Hanoune J, Stengel D, Lacombe M L, Feldmann G, Coudrier E
J Biol Chem. 1977 Mar 25;252(6):2039-45.
Treatment of rat liver plasma membranes with various commercial preparations of crude collagenase from Clostridium histolyticum at concentrations as low as 1 mug/ml, resulted in activation of the adenylate cyclase system. Maximal activation occurred at 50 to 100 mug/ml of collagenase, and promoted a 2- to 3-fold increase in the basal activity as well as in the activities stimulated by catecholamines, glucagon, fluoride, or GTP. This was due to an increase in the maximal velocity of the cyclizing reaction without any increase in the affinity of the enzyme for its substrate. Treatment of plasma membranes with crude collagenase did not induce gross structural modifications as judged by electron microscopic examination. 5'-Nucleotidase activity was slightly inhibited and ATPase activity remained unaffected. The stimulatory substance was nondialyzable, thermolabile, and inhibited by both EDTA and -SH reagents, thus appearing to be a protein. The following observations suggest the effects observed were due to other protease(s) present in crude collagenase: (a) only crude collagenase was active on liver adenylate cyclase: treatment with purified collagenase from C. histolyticum or from Achromobacter iophagus gave no stimulation; (b) the stimulatory activity was irreversible since washing of the membranes after treatment was without effect; (c) crude collagenase contained no lecithinase or sphingomyelinase activity under our conditions of adenylate cyclase assay; (d) after chromatography on Sephadex G-100, the activator appeared as a peak in the 30,000-dalton region and was clearly separated from the collagenase and clostripain peaks, but coincident with elastolytic and caseinolytic activities; (e) the effect of crude collagenase could be prevented by addition of elastin in vitro and was mimicked by purified elastase from hog pancreas. It remains to be seen whether the effects observed result from an increase in the catalytic constant of adenylate cyclase, or an unmasking of new catalytic sites.

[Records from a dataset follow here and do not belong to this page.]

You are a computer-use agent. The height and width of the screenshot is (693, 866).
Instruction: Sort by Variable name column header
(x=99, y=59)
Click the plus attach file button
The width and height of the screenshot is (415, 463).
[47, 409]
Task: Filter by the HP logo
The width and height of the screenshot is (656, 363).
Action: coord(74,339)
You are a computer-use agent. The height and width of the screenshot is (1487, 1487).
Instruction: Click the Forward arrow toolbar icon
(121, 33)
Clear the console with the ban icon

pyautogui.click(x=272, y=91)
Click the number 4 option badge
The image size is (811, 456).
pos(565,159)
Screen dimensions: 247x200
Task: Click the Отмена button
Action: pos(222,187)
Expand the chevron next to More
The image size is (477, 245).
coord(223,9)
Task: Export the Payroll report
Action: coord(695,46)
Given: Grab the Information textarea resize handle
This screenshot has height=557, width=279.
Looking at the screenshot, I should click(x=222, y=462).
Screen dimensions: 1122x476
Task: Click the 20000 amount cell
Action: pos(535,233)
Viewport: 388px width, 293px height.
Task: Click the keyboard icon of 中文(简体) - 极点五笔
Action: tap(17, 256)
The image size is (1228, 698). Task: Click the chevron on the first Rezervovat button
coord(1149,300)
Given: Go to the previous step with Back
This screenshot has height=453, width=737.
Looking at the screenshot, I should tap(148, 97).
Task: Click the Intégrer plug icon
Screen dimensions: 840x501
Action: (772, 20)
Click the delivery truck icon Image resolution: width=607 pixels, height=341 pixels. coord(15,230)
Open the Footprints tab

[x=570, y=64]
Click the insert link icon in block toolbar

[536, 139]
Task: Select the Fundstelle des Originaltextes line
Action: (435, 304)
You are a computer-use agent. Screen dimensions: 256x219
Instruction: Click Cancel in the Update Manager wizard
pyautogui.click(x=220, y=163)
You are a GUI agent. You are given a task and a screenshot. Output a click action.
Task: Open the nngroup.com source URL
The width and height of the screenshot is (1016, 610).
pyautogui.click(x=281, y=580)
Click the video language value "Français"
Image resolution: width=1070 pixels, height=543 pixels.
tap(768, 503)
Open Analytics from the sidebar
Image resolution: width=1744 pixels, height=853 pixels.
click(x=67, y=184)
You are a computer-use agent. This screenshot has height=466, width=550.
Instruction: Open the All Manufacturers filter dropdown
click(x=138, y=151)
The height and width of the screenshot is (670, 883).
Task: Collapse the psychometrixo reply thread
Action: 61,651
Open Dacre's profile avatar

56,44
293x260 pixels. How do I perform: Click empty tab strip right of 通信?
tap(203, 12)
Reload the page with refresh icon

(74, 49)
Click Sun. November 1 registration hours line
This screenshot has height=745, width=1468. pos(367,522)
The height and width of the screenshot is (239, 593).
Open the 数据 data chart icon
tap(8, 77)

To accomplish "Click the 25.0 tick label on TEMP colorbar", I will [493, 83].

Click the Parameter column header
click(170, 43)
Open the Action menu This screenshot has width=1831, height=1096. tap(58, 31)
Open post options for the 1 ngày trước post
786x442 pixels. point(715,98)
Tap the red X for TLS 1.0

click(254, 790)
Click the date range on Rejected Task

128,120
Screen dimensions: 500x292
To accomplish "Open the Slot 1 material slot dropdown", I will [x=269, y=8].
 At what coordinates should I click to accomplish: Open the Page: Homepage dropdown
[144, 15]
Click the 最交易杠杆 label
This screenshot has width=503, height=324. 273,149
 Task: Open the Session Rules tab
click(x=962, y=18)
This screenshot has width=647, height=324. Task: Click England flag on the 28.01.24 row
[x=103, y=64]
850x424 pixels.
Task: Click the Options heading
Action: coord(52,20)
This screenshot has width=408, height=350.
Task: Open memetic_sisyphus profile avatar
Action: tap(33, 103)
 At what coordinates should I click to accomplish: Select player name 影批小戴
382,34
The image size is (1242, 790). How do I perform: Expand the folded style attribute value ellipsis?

用来自溶组织梭菌的各种粗制胶原酶商业制剂,以低至1微克/毫升的浓度处理大鼠肝细胞膜,会导致腺苷酸环化酶系统的激活。在50至100微克/毫升的胶原酶浓度下出现最大激活,并且促进基础活性以及儿茶酚胺、胰高血糖素、氟化物或GTP刺激的活性增加2至3倍。这是由于环化反应的最大速度增加,而酶对其底物的亲和力没有任何增加。通过电子显微镜检查判断,用粗制胶原酶处理细胞膜不会引起明显的结构改变。5'-核苷酸酶活性略有抑制,而ATP酶活性不受影响。刺激物质不可透析、不耐热,并且被EDTA和-SH试剂抑制,因此似乎是一种蛋白质。以下观察结果表明观察到的效应是由于粗制胶原酶中存在的其他蛋白酶:(a) 只有粗制胶原酶对肝腺苷酸环化酶有活性:用来自溶组织梭菌或食酸无色杆菌的纯化胶原酶处理没有刺激作用;(b) 刺激活性是不可逆的,因为处理后洗涤膜没有效果;(c) 在我们的腺苷酸环化酶测定条件下,粗制胶原酶不含有卵磷脂酶或鞘磷脂酶活性;(d) 在Sephadex G-100上进行色谱分离后,激活剂在30,000道尔顿区域出现一个峰,并且与胶原酶和梭菌蛋白酶峰明显分开,但与弹性蛋白酶和酪蛋白酶活性一致;(e) 在体外添加弹性蛋白可以防止粗制胶原酶的作用,并且猪胰腺纯化的弹性蛋白酶可以模拟这种作用。观察到的效应是由于腺苷酸环化酶的催化常数增加,还是由于新催化位点的暴露,还有待观察。